O/Wエマルションを顕微鏡で観察すると、マルテーゼクロスが見えるんだけど、これってα‐ゲル?ラメラ液晶?っていう質問をしばしば受けます。悩みますよね。。。でも安定性が良いO/W乳化処方ならこれはα‐ゲルです。
ラメラ液晶とα‐ゲルを比較してみましょう~。これらは共に曲率0。では、違いはというと界面活性剤の相互作用(結晶性)になります。α‐ゲルは結晶性が高く、一般的に外観が白くなります(※水和できる程度の結晶性なので、六方晶構造を形成しています)。親油基の結晶性が高いので、層間に隙間がありません。
一方ラメラ液晶は、バルクに流動性があるので(振るとブルんッと弾性がある)、α‐ゲルに比べ親油基の結晶性が低く、層間に隙間があります。
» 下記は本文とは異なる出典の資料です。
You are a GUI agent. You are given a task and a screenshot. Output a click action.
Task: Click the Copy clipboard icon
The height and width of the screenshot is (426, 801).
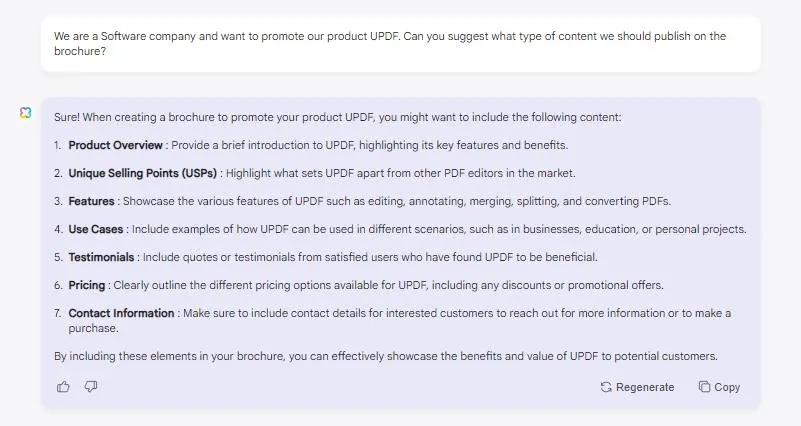(x=704, y=387)
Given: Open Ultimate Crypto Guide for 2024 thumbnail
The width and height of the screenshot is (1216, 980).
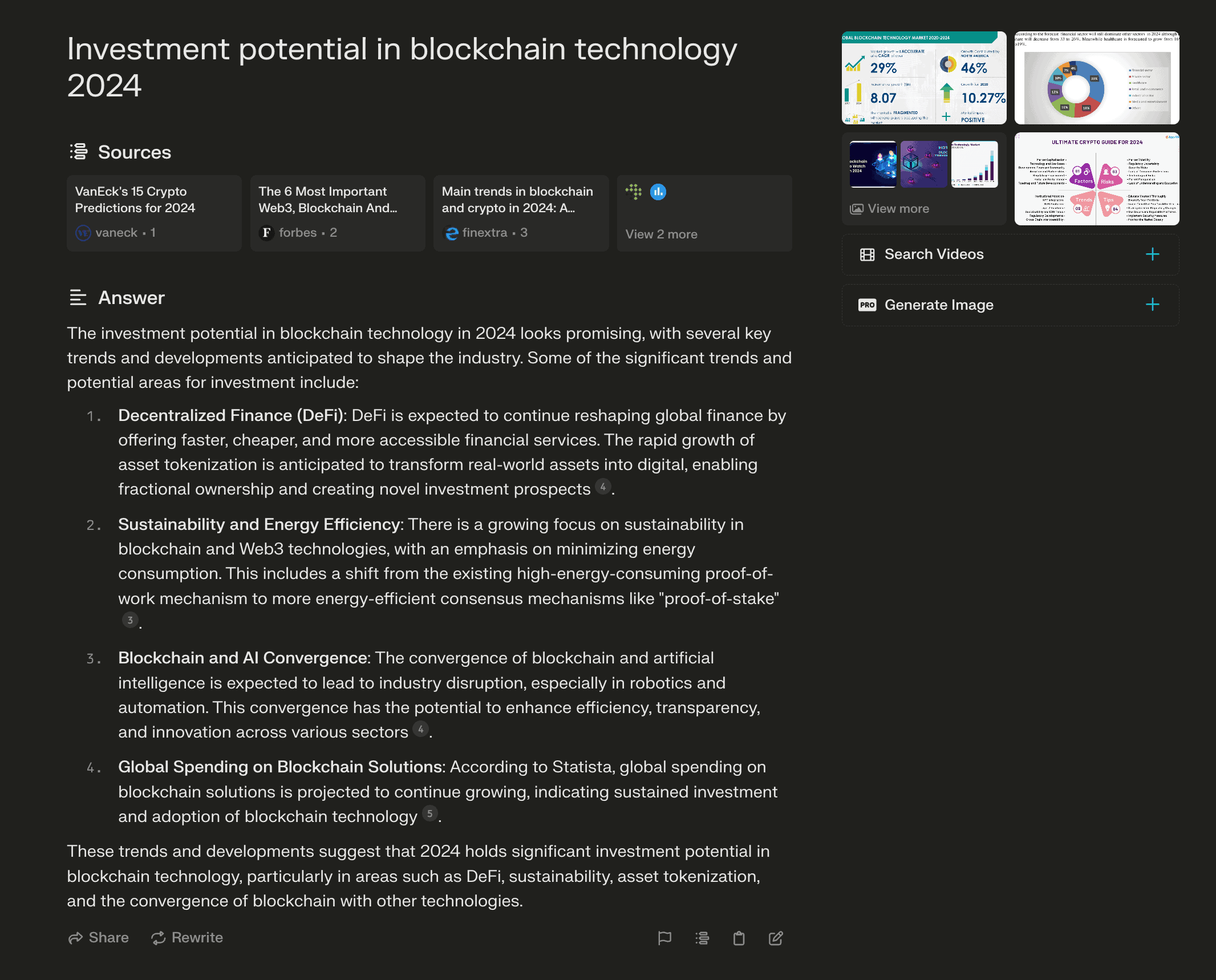Looking at the screenshot, I should (1097, 179).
製剤中で油滴は、層間に保持されています。この処方が、仮にラメラ液晶を形成しているのであれば、親油基の層間に隙間があるので、隙間を伝って油滴が層間に広がっていき、やがてゲルと油相の二相分離を起こしてしまいますよね~。なので層間に隙間がないα‐ゲルじゃないと油滴を安定に保持できません。よって、安定なO/Wであれば、これはα‐ゲルなので。
処方を見ても親水性界面活性剤に加え、結晶性が高い親油性界面活性剤やベヘニルアルコール等の高級アルコールが配合されていますから、処方からもなんとなく予想できます。